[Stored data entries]
--------

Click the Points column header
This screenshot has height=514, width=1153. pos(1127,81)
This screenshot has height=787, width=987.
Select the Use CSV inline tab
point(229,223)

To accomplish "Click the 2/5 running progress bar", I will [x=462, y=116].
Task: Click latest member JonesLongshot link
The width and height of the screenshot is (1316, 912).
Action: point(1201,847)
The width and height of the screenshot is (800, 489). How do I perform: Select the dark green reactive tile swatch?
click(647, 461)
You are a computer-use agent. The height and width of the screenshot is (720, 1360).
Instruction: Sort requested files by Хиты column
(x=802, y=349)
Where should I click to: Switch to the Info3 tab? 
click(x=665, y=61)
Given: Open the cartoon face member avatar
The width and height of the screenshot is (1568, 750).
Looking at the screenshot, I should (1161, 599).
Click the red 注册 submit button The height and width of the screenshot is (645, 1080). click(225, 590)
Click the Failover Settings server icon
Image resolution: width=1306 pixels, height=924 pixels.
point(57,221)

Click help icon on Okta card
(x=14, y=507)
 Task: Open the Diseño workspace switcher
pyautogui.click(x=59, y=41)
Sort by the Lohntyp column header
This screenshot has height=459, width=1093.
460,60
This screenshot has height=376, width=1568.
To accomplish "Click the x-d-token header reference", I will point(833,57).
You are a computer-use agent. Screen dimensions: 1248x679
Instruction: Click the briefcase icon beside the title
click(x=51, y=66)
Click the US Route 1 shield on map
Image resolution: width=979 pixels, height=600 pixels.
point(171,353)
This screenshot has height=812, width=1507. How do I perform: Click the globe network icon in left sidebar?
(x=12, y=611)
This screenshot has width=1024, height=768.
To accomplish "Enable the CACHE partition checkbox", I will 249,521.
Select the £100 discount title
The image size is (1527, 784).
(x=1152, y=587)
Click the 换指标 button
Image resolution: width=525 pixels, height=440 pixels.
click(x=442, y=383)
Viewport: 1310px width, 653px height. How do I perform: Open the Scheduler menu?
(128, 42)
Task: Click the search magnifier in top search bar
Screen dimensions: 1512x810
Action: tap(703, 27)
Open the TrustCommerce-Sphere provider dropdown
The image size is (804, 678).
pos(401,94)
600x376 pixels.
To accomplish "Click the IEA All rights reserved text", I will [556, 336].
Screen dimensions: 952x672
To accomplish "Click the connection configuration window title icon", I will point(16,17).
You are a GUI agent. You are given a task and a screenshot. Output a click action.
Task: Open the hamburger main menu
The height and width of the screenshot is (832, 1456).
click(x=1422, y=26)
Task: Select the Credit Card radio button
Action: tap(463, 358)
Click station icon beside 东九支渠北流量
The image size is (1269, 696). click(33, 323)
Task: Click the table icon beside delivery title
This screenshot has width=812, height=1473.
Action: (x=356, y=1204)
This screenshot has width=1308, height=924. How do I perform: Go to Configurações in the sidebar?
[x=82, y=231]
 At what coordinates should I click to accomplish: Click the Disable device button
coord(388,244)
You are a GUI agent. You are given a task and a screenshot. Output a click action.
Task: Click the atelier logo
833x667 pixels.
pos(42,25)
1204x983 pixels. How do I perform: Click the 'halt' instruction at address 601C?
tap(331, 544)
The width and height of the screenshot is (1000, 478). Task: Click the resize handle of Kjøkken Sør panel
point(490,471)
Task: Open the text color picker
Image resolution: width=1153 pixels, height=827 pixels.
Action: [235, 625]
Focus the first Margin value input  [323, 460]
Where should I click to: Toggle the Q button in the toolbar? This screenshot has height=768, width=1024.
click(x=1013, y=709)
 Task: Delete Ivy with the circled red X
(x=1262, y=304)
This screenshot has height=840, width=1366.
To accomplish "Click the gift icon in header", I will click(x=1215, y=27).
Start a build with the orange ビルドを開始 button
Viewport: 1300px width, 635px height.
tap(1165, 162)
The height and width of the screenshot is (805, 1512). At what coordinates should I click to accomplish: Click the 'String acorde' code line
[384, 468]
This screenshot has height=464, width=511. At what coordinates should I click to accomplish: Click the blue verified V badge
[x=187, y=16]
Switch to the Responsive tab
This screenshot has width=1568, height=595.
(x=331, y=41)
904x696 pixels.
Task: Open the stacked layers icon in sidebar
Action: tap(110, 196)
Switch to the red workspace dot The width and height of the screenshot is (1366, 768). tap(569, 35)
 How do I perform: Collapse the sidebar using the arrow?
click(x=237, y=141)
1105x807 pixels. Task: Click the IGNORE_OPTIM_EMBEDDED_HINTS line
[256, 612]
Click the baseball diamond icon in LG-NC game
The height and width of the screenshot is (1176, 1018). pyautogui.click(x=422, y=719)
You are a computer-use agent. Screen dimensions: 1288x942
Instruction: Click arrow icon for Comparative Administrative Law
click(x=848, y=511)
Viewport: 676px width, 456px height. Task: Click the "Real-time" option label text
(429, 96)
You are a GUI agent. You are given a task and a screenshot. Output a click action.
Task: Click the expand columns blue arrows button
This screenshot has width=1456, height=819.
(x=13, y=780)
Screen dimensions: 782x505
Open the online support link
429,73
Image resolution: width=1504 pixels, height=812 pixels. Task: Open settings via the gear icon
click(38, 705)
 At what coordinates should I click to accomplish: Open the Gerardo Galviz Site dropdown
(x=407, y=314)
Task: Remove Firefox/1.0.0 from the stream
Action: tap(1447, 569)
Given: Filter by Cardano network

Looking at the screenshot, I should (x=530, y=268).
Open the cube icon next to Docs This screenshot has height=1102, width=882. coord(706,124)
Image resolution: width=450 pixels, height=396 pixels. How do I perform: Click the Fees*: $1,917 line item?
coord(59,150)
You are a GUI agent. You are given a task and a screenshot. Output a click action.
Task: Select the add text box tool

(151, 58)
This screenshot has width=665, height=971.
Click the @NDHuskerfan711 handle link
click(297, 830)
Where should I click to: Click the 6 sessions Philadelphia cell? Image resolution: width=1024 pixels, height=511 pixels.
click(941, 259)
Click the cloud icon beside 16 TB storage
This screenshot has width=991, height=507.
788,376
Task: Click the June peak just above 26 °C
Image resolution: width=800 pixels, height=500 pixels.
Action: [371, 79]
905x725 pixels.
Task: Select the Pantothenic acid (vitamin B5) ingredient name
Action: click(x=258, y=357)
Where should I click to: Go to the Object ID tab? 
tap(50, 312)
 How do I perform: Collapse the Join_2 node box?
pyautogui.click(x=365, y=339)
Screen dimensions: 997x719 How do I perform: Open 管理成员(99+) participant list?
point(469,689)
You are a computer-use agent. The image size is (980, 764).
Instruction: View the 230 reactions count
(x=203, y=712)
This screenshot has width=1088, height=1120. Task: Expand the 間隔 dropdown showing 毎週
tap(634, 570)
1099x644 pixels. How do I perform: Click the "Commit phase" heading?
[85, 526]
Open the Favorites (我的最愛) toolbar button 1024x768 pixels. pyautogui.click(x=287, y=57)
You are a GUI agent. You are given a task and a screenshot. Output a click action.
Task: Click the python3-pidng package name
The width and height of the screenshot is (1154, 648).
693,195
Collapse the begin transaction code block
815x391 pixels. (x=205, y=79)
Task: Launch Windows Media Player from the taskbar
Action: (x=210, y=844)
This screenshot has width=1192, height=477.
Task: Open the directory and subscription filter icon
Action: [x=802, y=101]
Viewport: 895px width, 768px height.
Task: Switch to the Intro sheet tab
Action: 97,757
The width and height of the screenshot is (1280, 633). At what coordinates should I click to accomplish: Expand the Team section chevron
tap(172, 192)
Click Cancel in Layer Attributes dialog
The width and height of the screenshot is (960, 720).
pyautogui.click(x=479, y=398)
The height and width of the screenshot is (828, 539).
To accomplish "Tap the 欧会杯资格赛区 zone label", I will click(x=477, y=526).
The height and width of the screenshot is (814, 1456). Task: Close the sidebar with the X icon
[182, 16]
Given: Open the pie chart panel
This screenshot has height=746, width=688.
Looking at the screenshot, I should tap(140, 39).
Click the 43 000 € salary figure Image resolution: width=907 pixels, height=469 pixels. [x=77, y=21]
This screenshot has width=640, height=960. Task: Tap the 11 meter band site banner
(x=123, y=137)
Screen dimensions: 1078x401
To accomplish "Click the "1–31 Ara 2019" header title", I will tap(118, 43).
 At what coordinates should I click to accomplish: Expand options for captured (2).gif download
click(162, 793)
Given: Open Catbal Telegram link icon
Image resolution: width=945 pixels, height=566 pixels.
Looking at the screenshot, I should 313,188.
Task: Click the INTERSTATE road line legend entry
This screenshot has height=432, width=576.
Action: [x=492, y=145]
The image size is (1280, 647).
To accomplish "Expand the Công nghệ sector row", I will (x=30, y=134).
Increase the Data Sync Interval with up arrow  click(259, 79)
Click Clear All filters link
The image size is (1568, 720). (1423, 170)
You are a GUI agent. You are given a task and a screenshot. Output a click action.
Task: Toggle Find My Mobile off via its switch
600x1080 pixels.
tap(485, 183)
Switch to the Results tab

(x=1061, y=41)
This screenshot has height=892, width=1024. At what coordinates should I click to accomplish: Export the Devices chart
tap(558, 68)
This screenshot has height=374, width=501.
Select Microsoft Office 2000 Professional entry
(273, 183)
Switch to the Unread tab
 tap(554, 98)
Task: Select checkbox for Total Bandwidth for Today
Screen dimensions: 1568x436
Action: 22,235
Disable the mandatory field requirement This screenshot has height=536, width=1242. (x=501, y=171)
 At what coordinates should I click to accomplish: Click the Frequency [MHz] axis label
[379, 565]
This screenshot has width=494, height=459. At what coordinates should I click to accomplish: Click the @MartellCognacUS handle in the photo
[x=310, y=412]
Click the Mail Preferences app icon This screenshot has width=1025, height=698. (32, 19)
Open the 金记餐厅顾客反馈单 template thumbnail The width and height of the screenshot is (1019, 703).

--------

• **TASK TO CARRY OUT**: Please copy the lines above from the line with "Click the 换指标 button" up to and including the line with "600x376 pixels.", exactly as written and with nothing else.

• **RESPONSE FOR THIS EXERCISE**:
Click the 换指标 button
Image resolution: width=525 pixels, height=440 pixels.
click(x=442, y=383)
Viewport: 1310px width, 653px height. How do I perform: Open the Scheduler menu?
(128, 42)
Task: Click the search magnifier in top search bar
Screen dimensions: 1512x810
Action: tap(703, 27)
Open the TrustCommerce-Sphere provider dropdown
The image size is (804, 678).
pos(401,94)
600x376 pixels.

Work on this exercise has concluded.